**CONSIGNES:**
**a.** Recopiez le passage du texte sur Babay et sa famille compris entre « Babay et sa » et « n'a été acheté. », bornes incluses.
**b.** Relevez toutes les cultures que le texte sur Babay et sa famille dit être pratiquées dans cette partie de Java.
**c.** Prolongez le texte sur Babay et sa famille à partir de sa dernière phrase.

**TEXTE RETENU:**
++++++

Babay et sa famille vivent à l'abri de la crise alimentaire. Dans les collines où ils sont installés, même sans un sou, ils sont certains de pouvoir se débrouiller. Le garde-manger pousse dans la cour.

L'après-midi, la famille s'offre une pause collation. Au menu: goyave d'eau trempée dans un mélange de chili, d'arachides et de sucre rouge. Savoureux. Rien n'a été acheté.

 

Un vieil adage indonésien dit que si on laisse tomber un morceau de bois mort par terre, il poussera un arbre. On peut le croire dans le pays vert de Babay. On cultive beaucoup de riz dans cette partie de Java qui se trouve à environ deux heures de route de la capitale, Jakarta, mais qui n'appartient pas au même monde. On y fait pousser des patates douces, des mangues, des bananes, des jacquiers, de la muscade, des fèves rouges et du tapioca qui sert à faire de la farine. Pour obtenir des revenus, on peut vendre les bananes au marché: 10 kg pour 30 cents.

++++++

**LIGNES FOURNIES:**

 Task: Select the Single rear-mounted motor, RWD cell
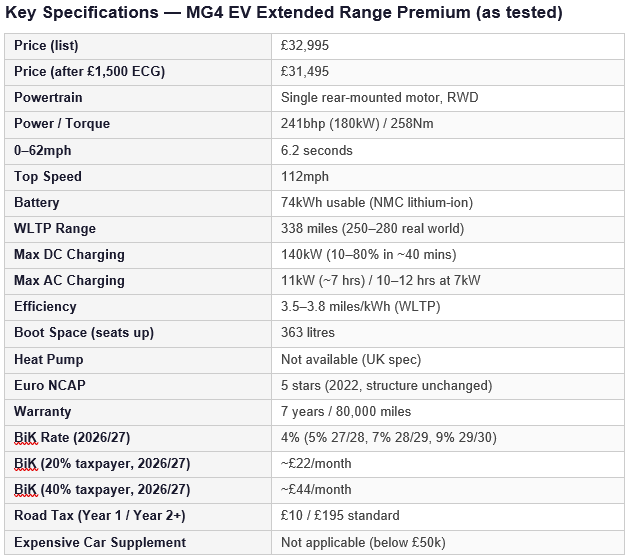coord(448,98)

++++++

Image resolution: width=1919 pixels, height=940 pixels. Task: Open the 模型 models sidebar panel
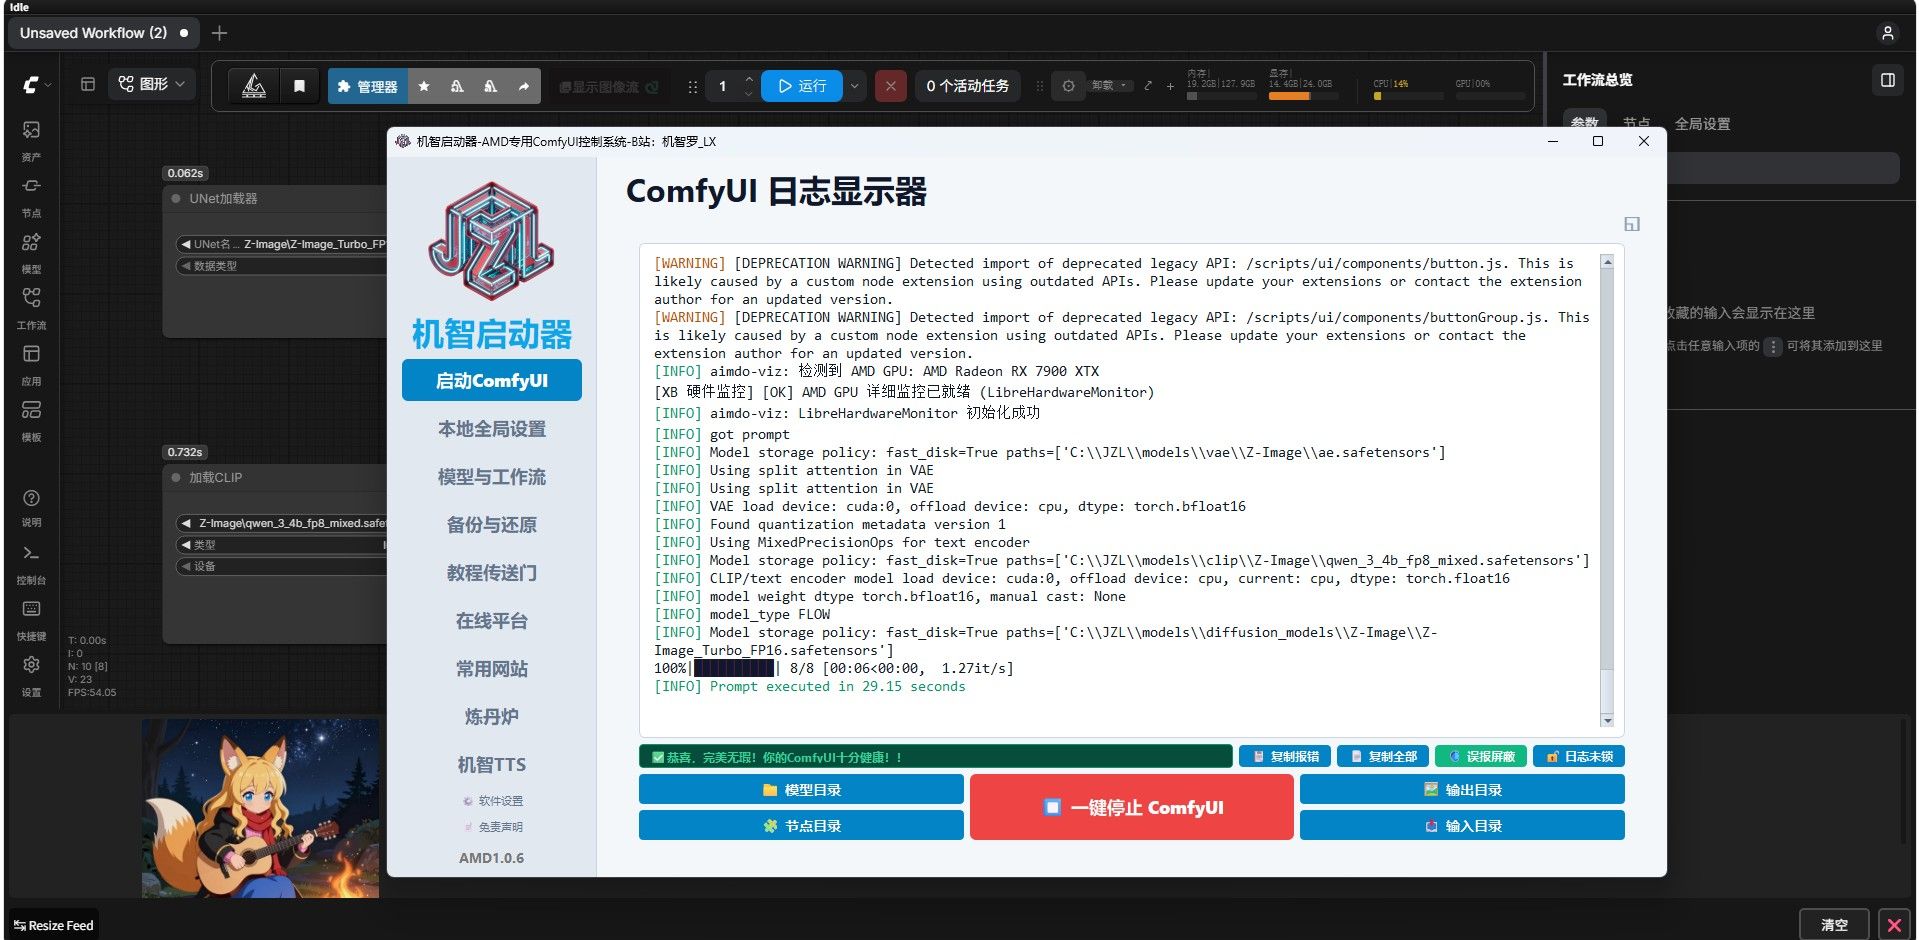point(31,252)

++++++

**RÉPONSES DANS L'ORDRE:**
**a.**
Babay et sa famille vivent à l'abri de la crise alimentaire. Dans les collines où ils sont installés, même sans un sou, ils sont certains de pouvoir se débrouiller. Le garde-manger pousse dans la cour.

L'après-midi, la famille s'offre une pause collation. Au menu: goyave d'eau trempée dans un mélange de chili, d'arachides et de sucre rouge. Savoureux. Rien n'a été acheté.

**b.** le riz, les patates douces, les mangues, les bananes, les jacquiers, la muscade, les fèves rouges, le tapioca

**c.**
Les familles élèvent des poules pour les oeufs, des chèvres pour le lait. On pêche dans l'étang. Une fois par année, on met de la viande sur la table, souvent la chèvre, et il y a du poulet au menu tous les six mois. En fait, ce n'est pas la nourriture qui donne des maux de tête à Babay depuis quelque temps, mais plutôt les moyens de la cuisiner.

«Pas de kérosène, pas de lumière», dit l'homme au début de la quarantaine, qui explique qu'avec la hausse phénoménale du prix des combustibles, sa famille est revenue à la chandelle pour éclairer la maison et à la cuisson sur le feu.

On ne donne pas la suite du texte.